Sechs Monate warten auf die Regierung

Bereits Anfang April war die serbische Bevölkerung an die Wahlurne getreten. Präsident Aleksandar Vučić wurde im Amt bestätigt. Seine Partei, die serbische Fortschrittspartei SNS (Srpska napredna stranka), wurde die stärkste Kraft im Parlament. Doch die Regierungsbildung hat sich bis in den Herbst 2022 hingezogen. Aufgrund von Unregelmäßigkeiten bei Wahlen in einem Dorf in Südserbien konnte das Parlament erst im August konstituiert werden.

Danach muss die Regierung innerhalb von 90 Tagen stehen. Dieser Zeitraum wurde fast vollständig ausgeschöpft und die Regierung erst Ende Oktober 2022 präsentiert. Kritiker werfen der Regierung vor, man habe so Zeit gewinnen wollen, um auf internationalem Parkett Entscheidungen rauszögern zu können. Serbien weigert sich beispielsweise, die Sanktionen der EU gegen Russland mitzutragen.

Keine klare geopolitische Ausrichtung erkennbar

Medien hatten der neuen Regierung eine pro-russische Ausrichtung zugeschrieben. Dem widerspricht Premierministerin Brnabić. Die Regierung sei "pro-serbisch" und weder Richtung Osten noch Westen ausgerichtet. Fraglich bleibt, ob das serbische Pendel nun doch in eine Richtung ausschlägt und sich damit für die EU oder Russland entscheidet. Serbien pendelt zwischen den beiden Fronten hin und her und möchte sowohl die guten Beziehungen zu Moskau erhalten, als auch die EU-Annäherung vorantreiben. Brüssel fordert allerdings eine klare Haltung der serbischen Regierung.

# Ausgangsmaterial
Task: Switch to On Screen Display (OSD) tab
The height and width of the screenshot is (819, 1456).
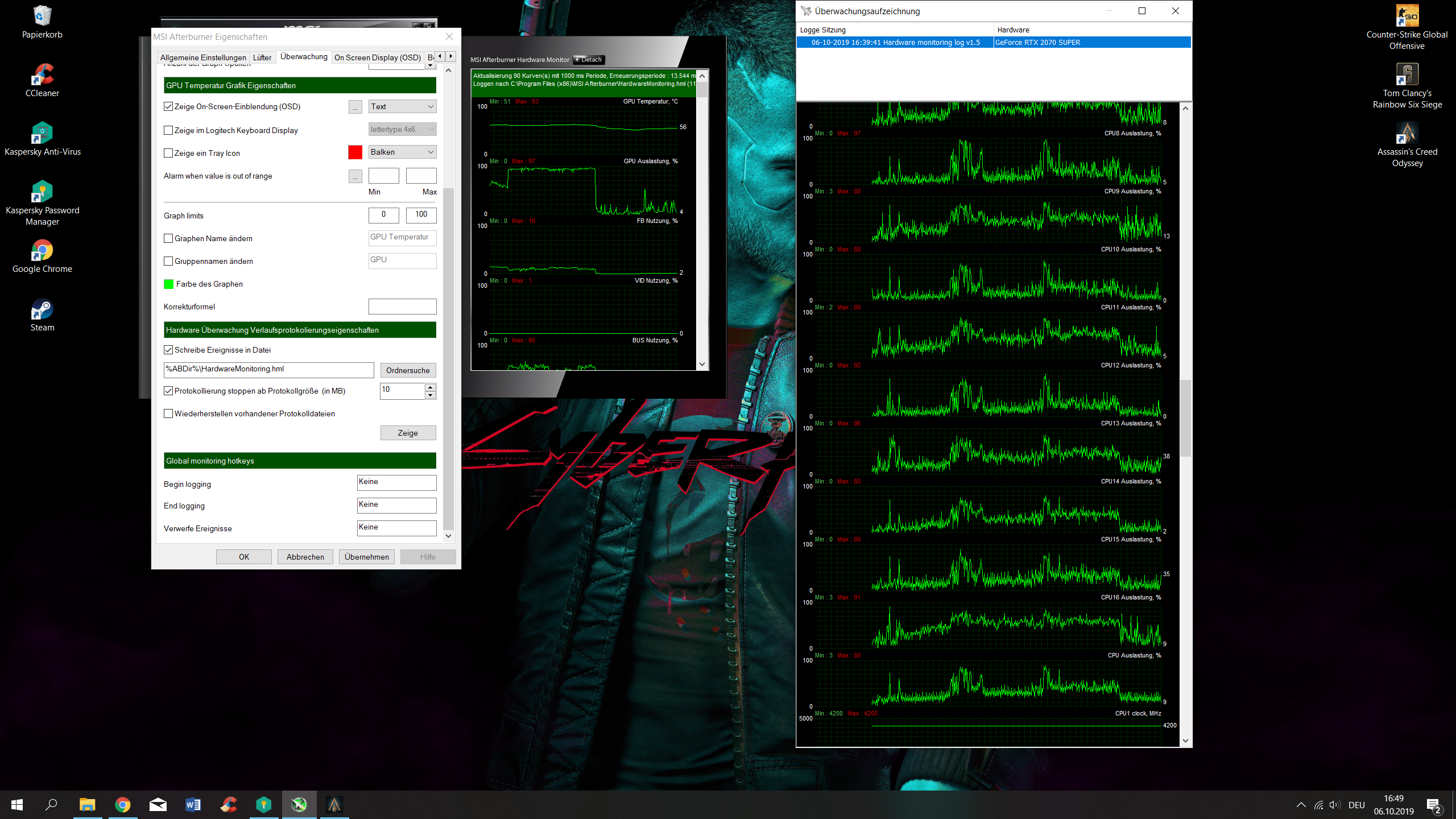Action: pyautogui.click(x=377, y=57)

# Aufgabe
Stimmen die folgenden Aussagen mit dem Abschnitt über die serbische Regierungsbildung überein? Antworten Sie jeweils mit Ja oder Nein und zitieren Sie die entscheidenden Worte des Abschnitts wörtlich.
1. Das serbische Parlament wurde bereits im April konstituiert.
2. Die neue Regierung wurde Ende Oktober 2022 präsentiert.
3. Premierministerin Brnabić beschreibt die Regierung als nach Osten ausgerichtet.

# Antwort
1. Nein: „konnte das Parlament erst im August konstituiert werden“
2. Ja: „die Regierung erst Ende Oktober 2022 präsentiert“
3. Nein: „weder Richtung Osten noch Westen ausgerichtet“